Shraga Brosh companies seek stay of proceedings

58 workers from a company site at Nof Hagalil filed an urgent request in the court to oblige the company to pay within 48 hours wages due to them since November 2021.

 Carpet (photo credit: PIXABAY)
Carpet
(photo credit: PIXABAY)

The debts of the companies belonging to industrialists Shraga and Yariv Brosh amount to NIS 248 million, excluding an owner's loan of NIS 43 million. The debt to the banks totals NIS 185 million. The companies' revenue has halved during the coronavirus pandemic, from NIS 120 million in 2019 to NIS 58 million in 2020, and totals NIS 39 million for 2021 to date. The figures emerge from an application for a stay of proceedings filed in the Jerusalem District Court on behalf of two companies in the Brosh group.

The decline in revenue has caused a severe cash flow crisis at the companies. Although the owners injected huge amounts, the companies were unable to overcome the cash flow difficulties.

The companies are in the plastics industry, in particular the manufacture of synthetic threads, mainly for carpet manufacture. They employ 125 people, most of them in production. Shraga Brosh is chairperson of the companies. He served as chair of the Israel Export Institute, and as president of the Manufacturers Association of Israel for two consecutive terms from 2005 to 2012. Yariv Brosh is CEO of the group. He was chairperson of the Metal, Electrical and Infrastructure Industries Association under the umbrella of the Manufacturers Association, and served on the Manufacturers Association finance committee.

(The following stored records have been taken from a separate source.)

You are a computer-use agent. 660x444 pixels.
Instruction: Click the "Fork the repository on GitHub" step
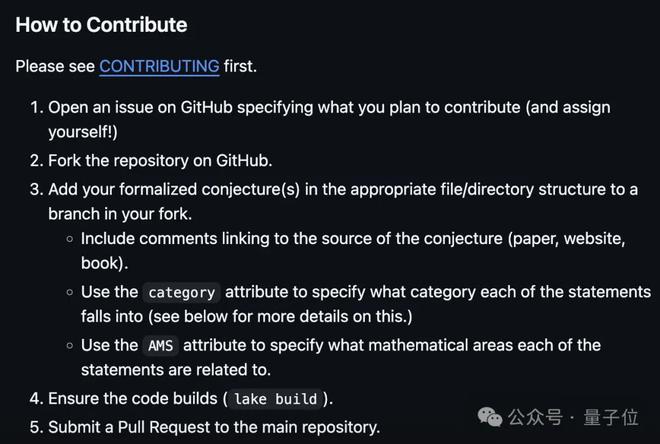[160, 160]
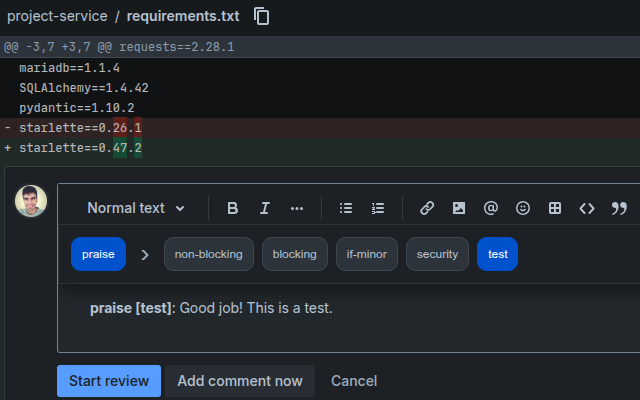Toggle bold formatting
Screen dimensions: 640x400
click(233, 208)
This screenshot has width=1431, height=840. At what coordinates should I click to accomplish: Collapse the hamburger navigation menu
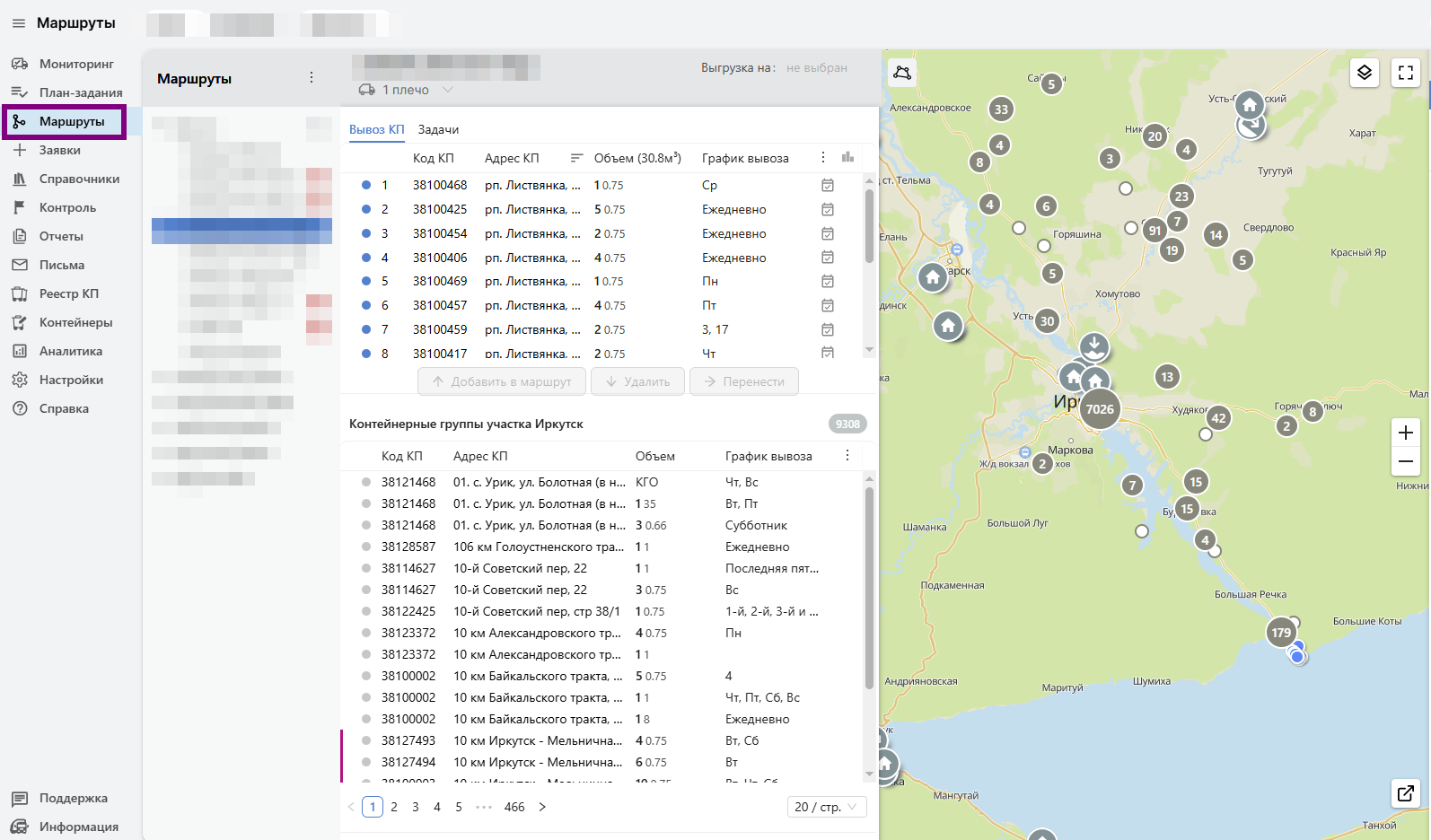[x=19, y=23]
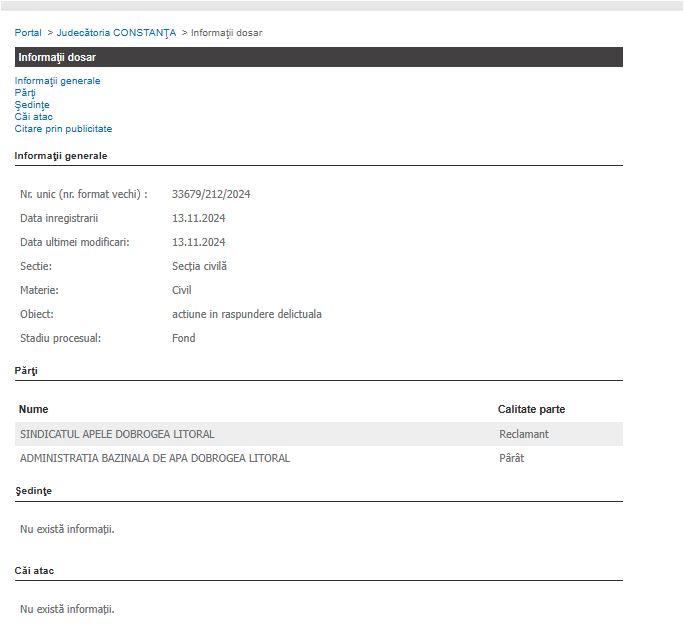Click the Reclamant party role cell
Image resolution: width=684 pixels, height=626 pixels.
tap(524, 434)
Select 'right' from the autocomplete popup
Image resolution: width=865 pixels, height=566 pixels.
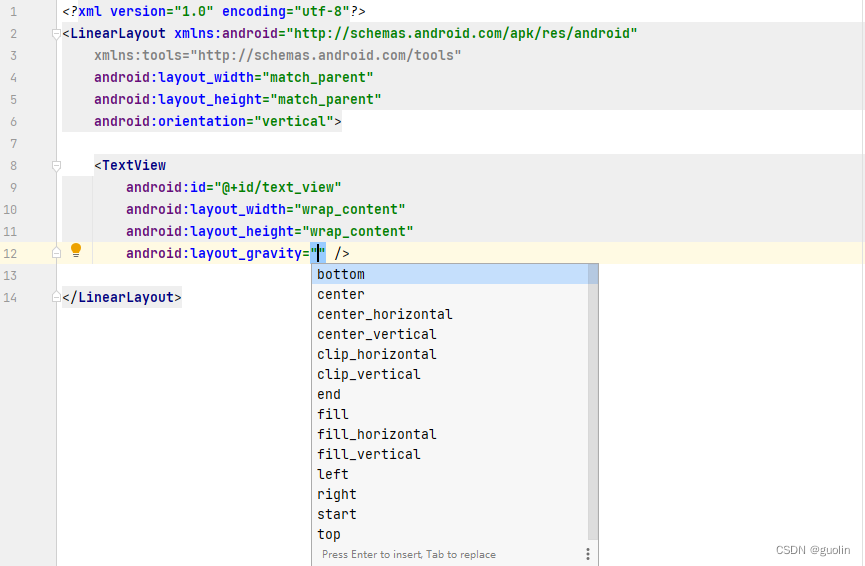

58 workers from a company site at Nof Hagalil filed an urgent request in the court to oblige the company to pay within 48 hours wages due to them since November 2021, and that payment should be a condition of any stay of proceedings. They point to a sale of land for NIS 70 million by Shraga and Yariv Brosh reported in Globes.

The companies state that in order to ease the cash flow difficulties, the controlling shareholders injected cash from two main sources: an owner's loan of NIS 43 million, for which homes owned by the Brosh family were mortgaged in order to obtain credit from banks and non-bank lenders. The controlling shareholders also strengthened the collateral held by the banks, and mortgaged personal property to secure bank credit to the Brosh group. The group also received a "coronavirus loan" from the state of NIS 19 million.

A bank employee counts Israeli Shekel notes for the camera at a bank branch in Tel Aviv (credit: REUTERS)A bank employee counts Israeli Shekel notes for the camera at a bank branch in Tel Aviv (credit: REUTERS)

The court is being asked for a two month stay of proceedings, and to appoint Adv. Ehud Gindes as manager of the debt settlement. The court is also being asked to allow the Brosh group to receive interim funding from private equity firm Tene Investment Funds of up to NIS 20 million in order to maintain the companies as going concerns during the stay of proceedings period.

Tene Investment Funds has agreed to advance the money subject to a creditors' settlement that will leave the companies clear of debt and enable them to continue in operation.